New White Paper Released on The Performance Of Adaptive Streaming Over HTTP

Cisco and The Georgia Institute of Technology just released a technical white paper on adaptive streaming here. It has some very in-depth performance analysis and comparison between Smooth Streaming, Netflix player and Adobe’s OSMF. While there are some interesting findings about all three platforms, I think it clearly shows that Smooth Streaming is far more superior than Adobe’s OSMF’s default implementation in those tests.

Some of the interesting quotes from the article:

The Smooth Streaming player is quite effective under unrestricted avail-bw as well as under persistent avail-bw variations. It quickly converges to the highest sustainable bitrate, while it accumulates at the same time a large playback buffer requesting new fragments (sequentially) at the highest possible bitrate. This player is rather conservative in its bitrate switching decisions.

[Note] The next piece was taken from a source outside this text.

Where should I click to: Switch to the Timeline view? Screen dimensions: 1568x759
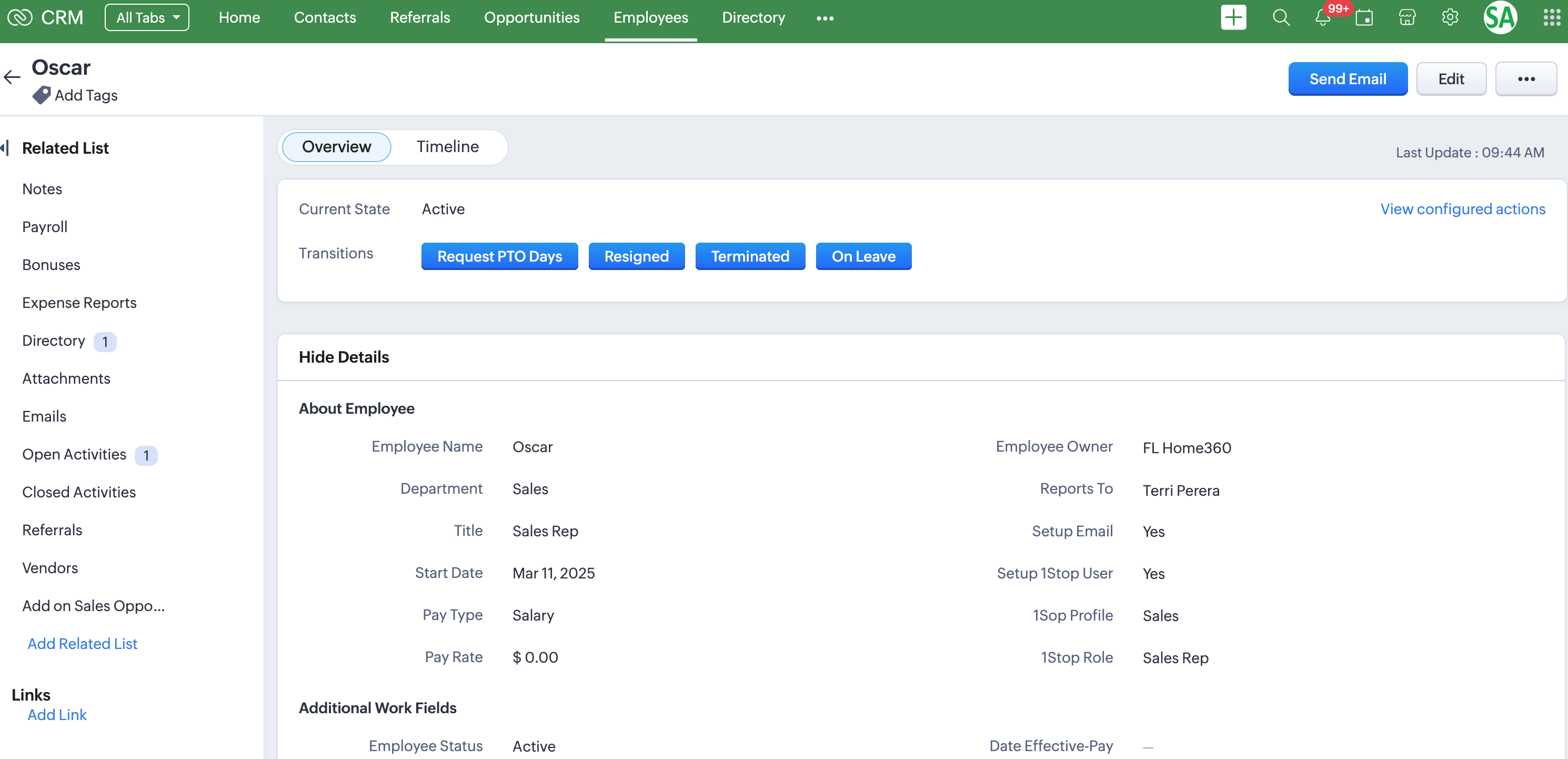(447, 147)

The Netflix player is similar to Smooth Streaming (they both use Silverlight for the media representation). However, we observed that the former showed some important differences in its rate-adaptation behavior, becoming more aggressive than the latter and aiming to provide the highest possible video quality, even at the expense of additional bitrate changes.

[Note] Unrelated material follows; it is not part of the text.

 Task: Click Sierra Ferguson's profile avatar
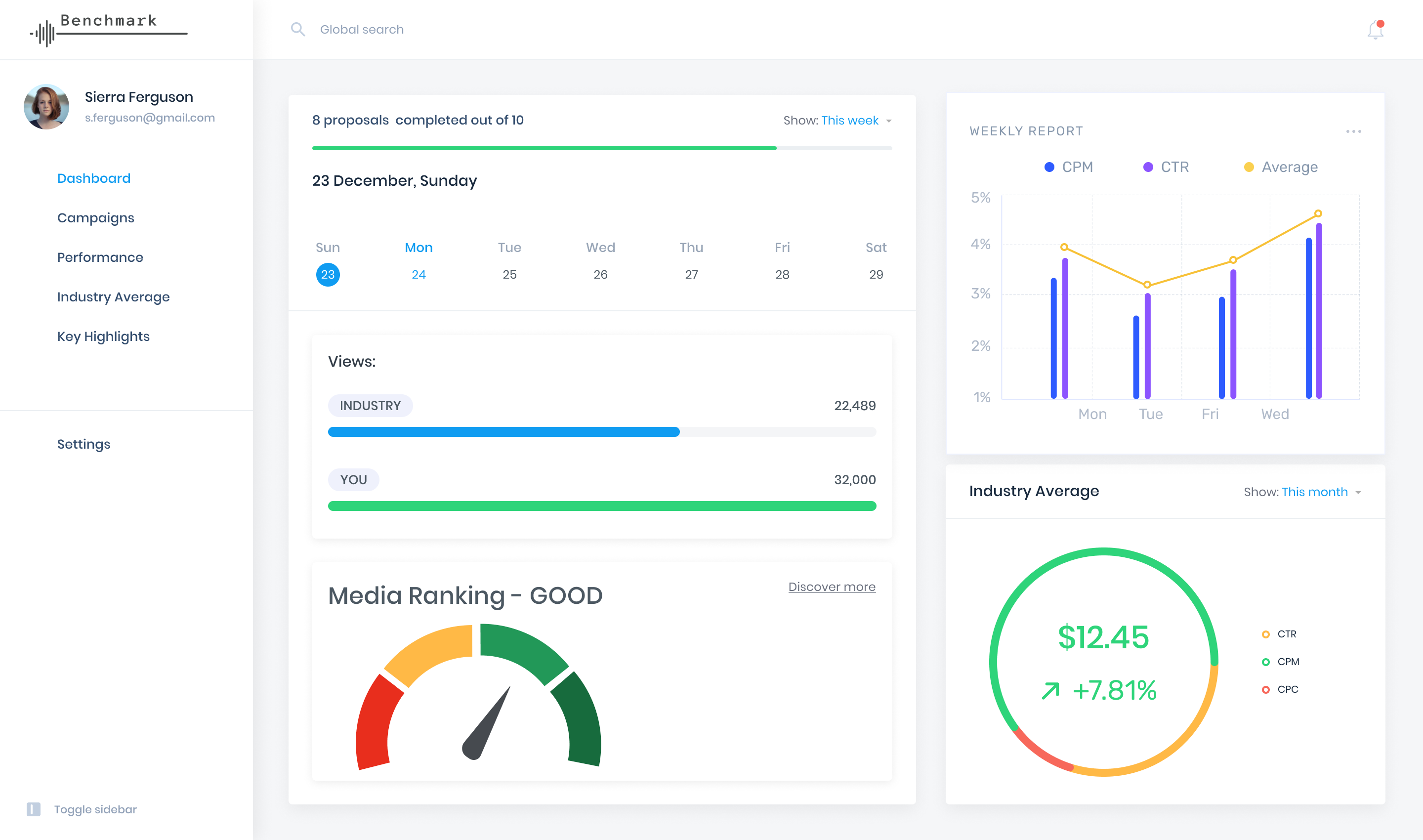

To summarize, we have observed that the OSMF player fails to converge to a sustainable bitrate especially when the avail-bw is smaller than or very close to the highest available bitrate of the media. Instead, it usually oscillates between the lowest and highest bitrates…. We do not describe here the rest of the experiments we performed with it, because they simply confirm that the default rate-adaptation algorithm deployed in the OSMF player does not function properly under our test scenarios.